Provided entries>
● ● ● ● ●
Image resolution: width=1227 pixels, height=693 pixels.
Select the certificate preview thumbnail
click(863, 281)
● ● ● ● ●
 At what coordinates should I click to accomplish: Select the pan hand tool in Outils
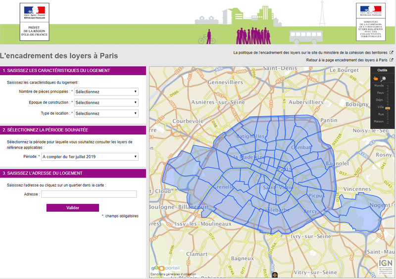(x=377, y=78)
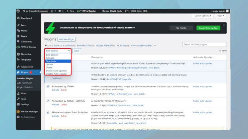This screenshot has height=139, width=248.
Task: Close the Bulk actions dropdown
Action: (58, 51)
● ● ● ● ●
Task instructions> Transcribe the data lines word for word, starting at the line containing "At what coordinates" and ending at the line containing "Action: (58, 51)", and omit the pictures from your answer.

Finished exercise>
 At what coordinates should I click to accomplish: Select the pan hand tool in Outils
(x=377, y=78)
This screenshot has height=139, width=248.
Task: Close the Bulk actions dropdown
Action: (58, 51)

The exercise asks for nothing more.